**DESCRIPTION OF THE TASK**.
With the pictures left out, return exactly the lines from the one containing "Open the Sign Up link" through the end of the listing below.

*** Opening RECORD SET ***

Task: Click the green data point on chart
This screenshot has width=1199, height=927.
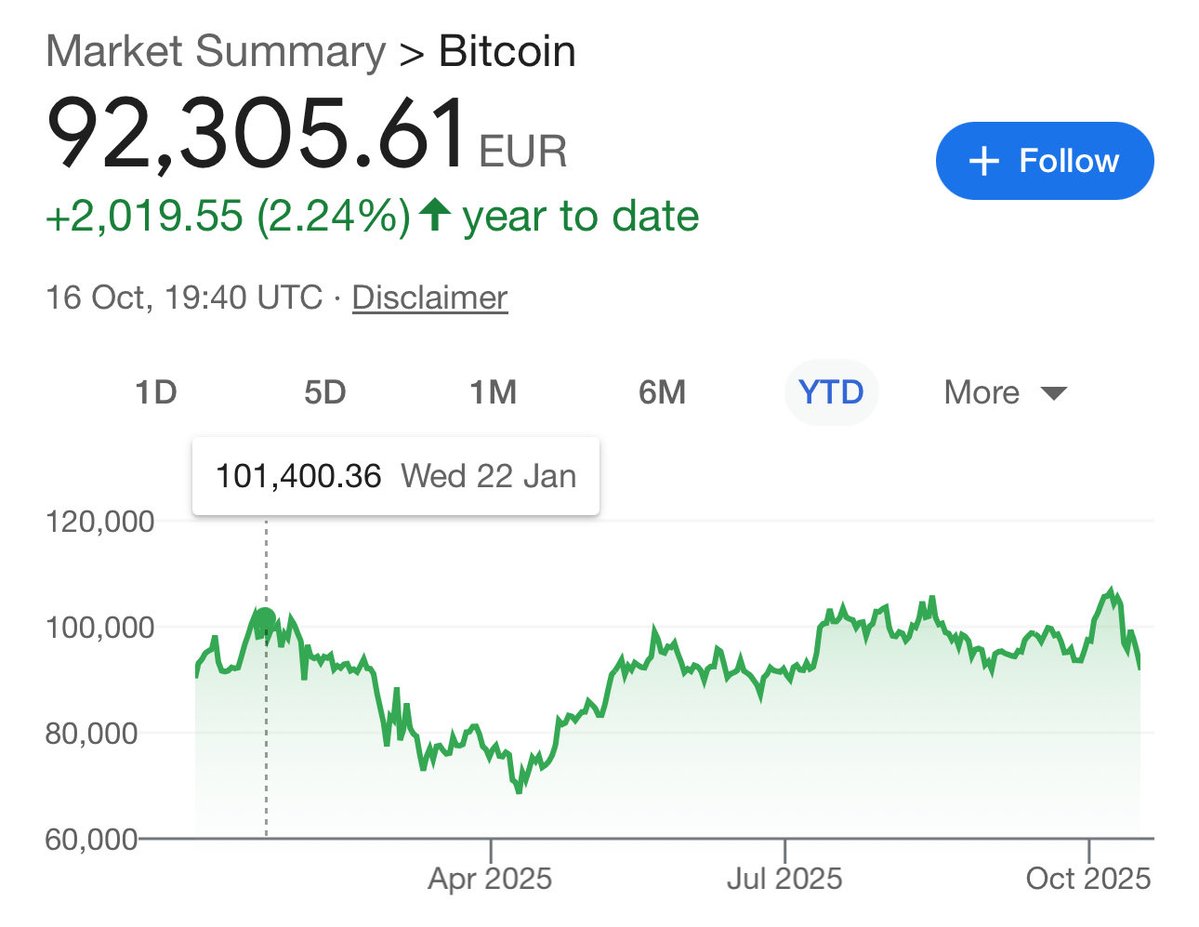Action: pos(266,621)
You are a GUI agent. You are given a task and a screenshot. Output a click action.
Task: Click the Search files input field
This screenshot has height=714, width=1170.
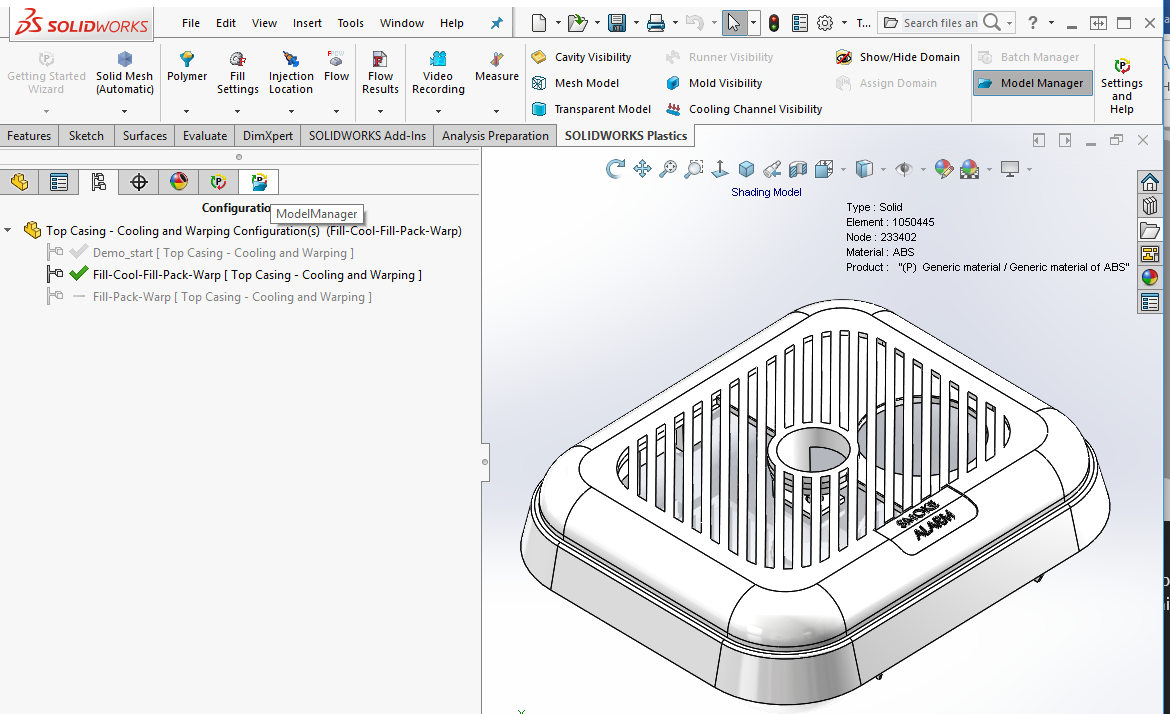pyautogui.click(x=940, y=23)
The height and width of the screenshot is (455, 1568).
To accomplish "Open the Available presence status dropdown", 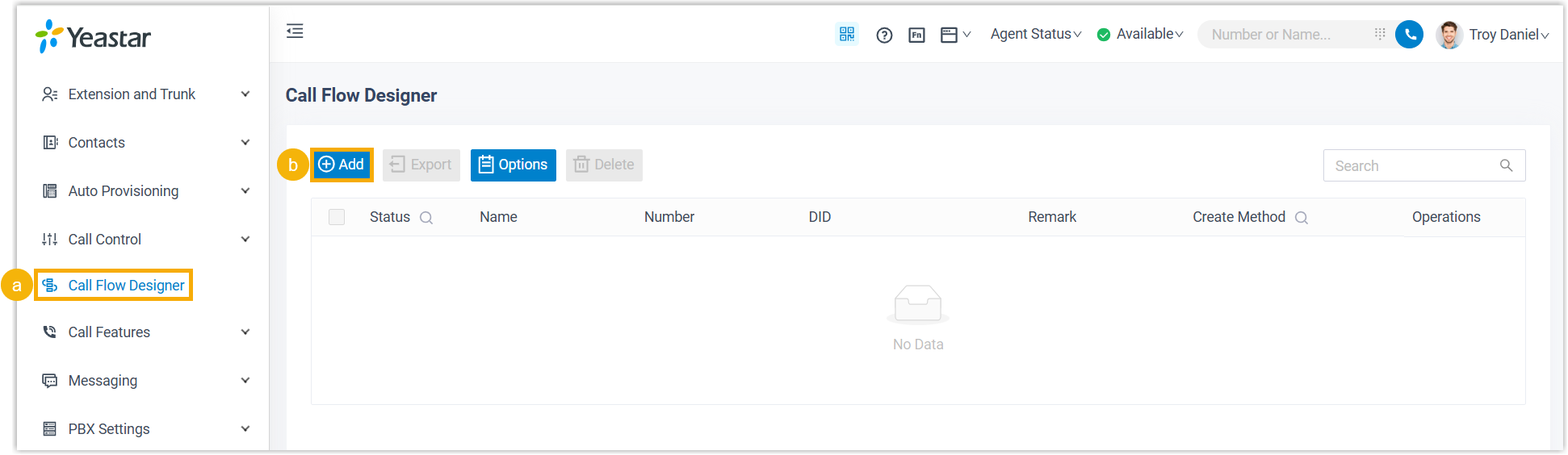I will point(1140,34).
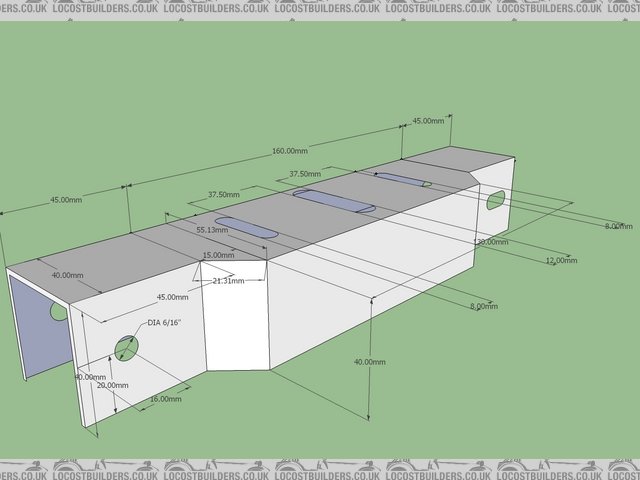The width and height of the screenshot is (640, 480).
Task: Select the 21.31mm dimension text
Action: [x=227, y=281]
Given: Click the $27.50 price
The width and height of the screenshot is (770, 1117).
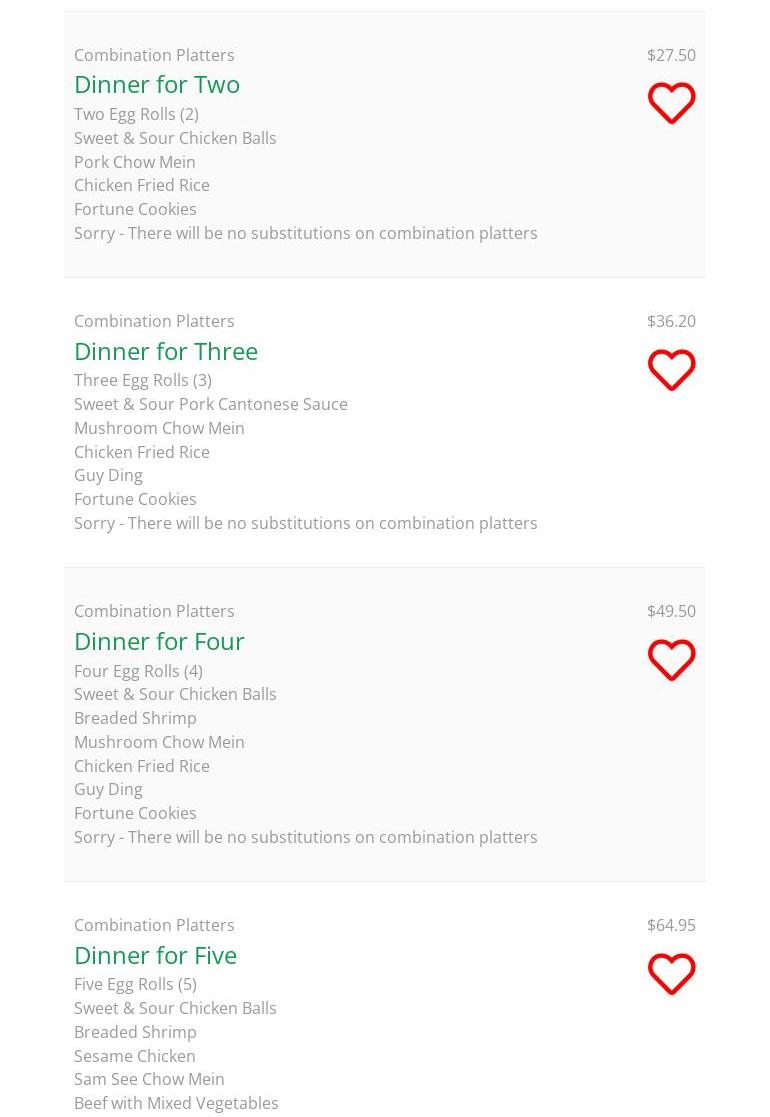Looking at the screenshot, I should pos(671,55).
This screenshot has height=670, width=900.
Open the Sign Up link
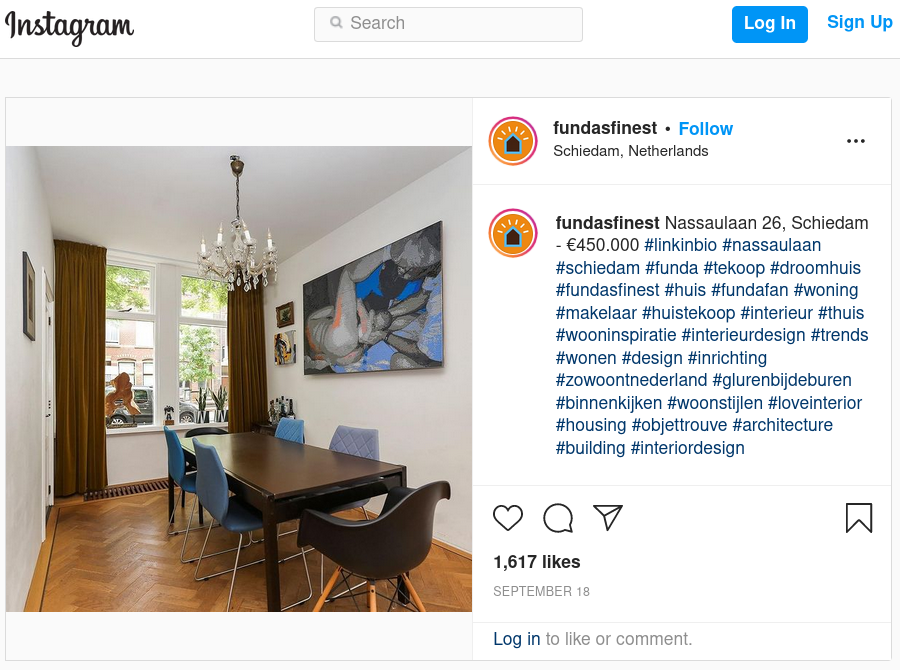pos(859,22)
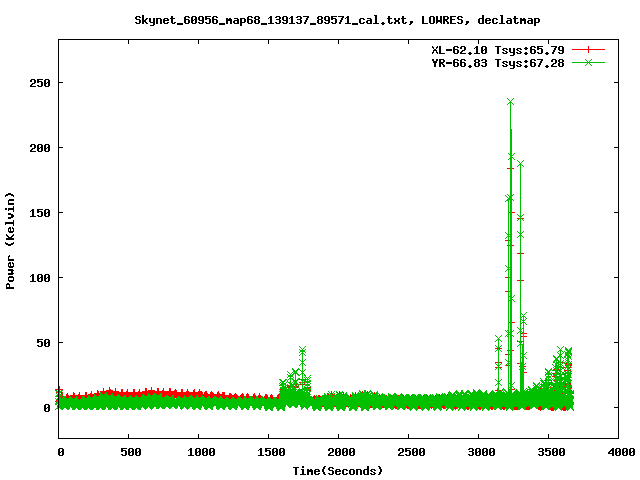Click the second-tallest spike near 187 Kelvin
The width and height of the screenshot is (640, 480).
coord(520,164)
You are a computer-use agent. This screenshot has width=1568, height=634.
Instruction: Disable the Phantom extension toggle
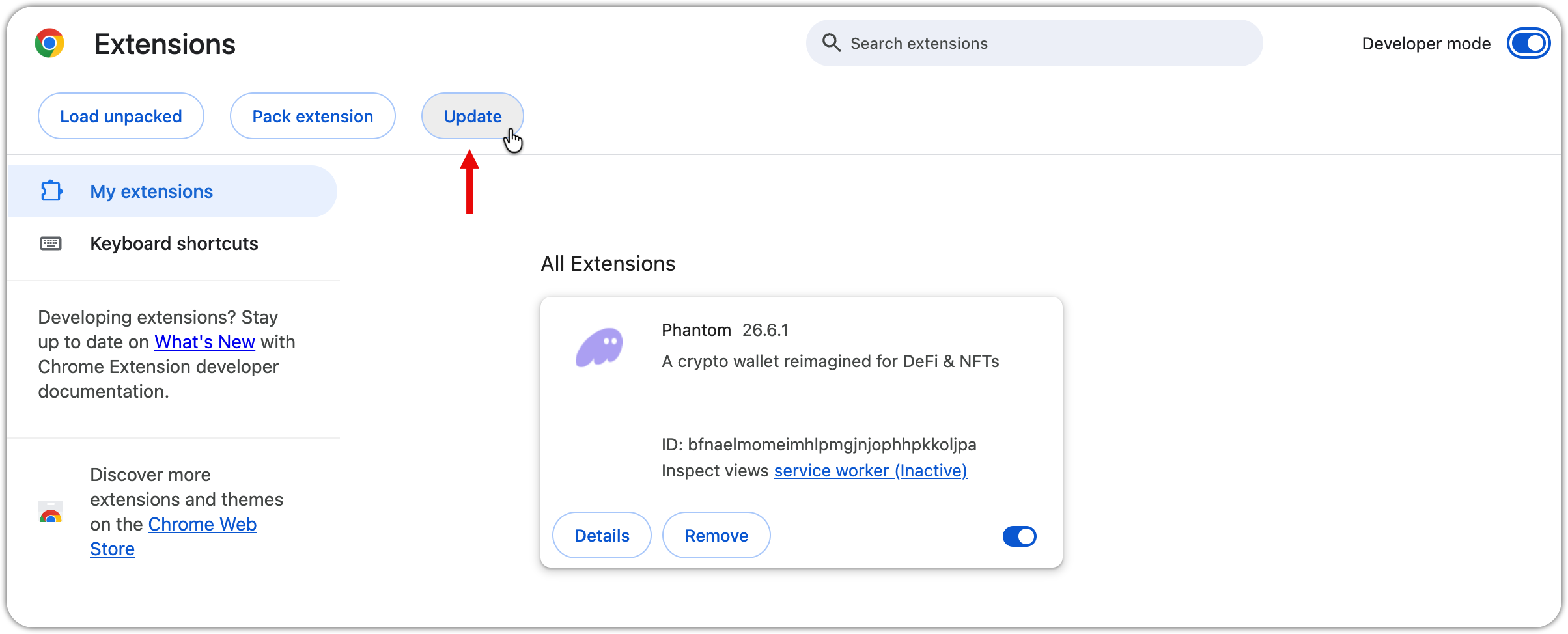pyautogui.click(x=1019, y=536)
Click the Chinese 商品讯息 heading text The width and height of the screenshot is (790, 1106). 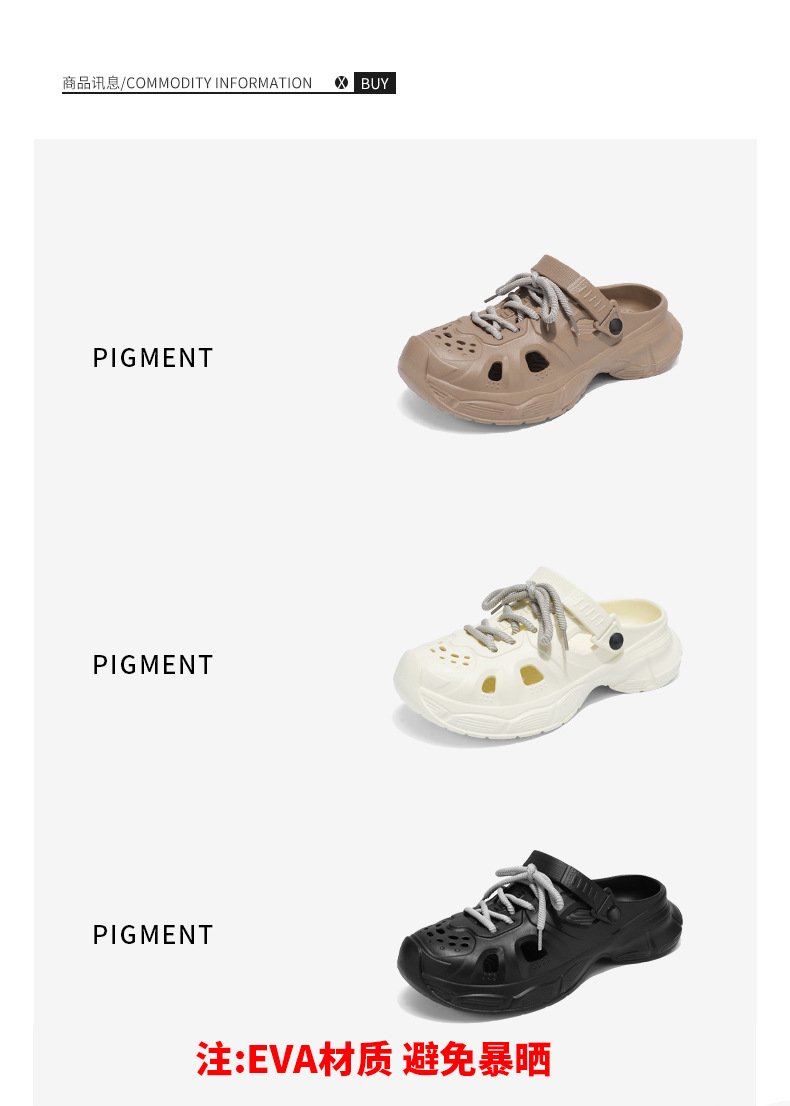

*** Closing RECORD SET ***

**EXERCISE SOLUTION**.
Open the Sign Up link
pos(859,22)
Click the second-tallest spike near 187 Kelvin
The width and height of the screenshot is (640, 480).
coord(520,164)
You are a computer-use agent. This screenshot has width=1568, height=634.
Instruction: Disable the Phantom extension toggle
pyautogui.click(x=1019, y=536)
Click the Chinese 商品讯息 heading text The width and height of the screenshot is (790, 1106). 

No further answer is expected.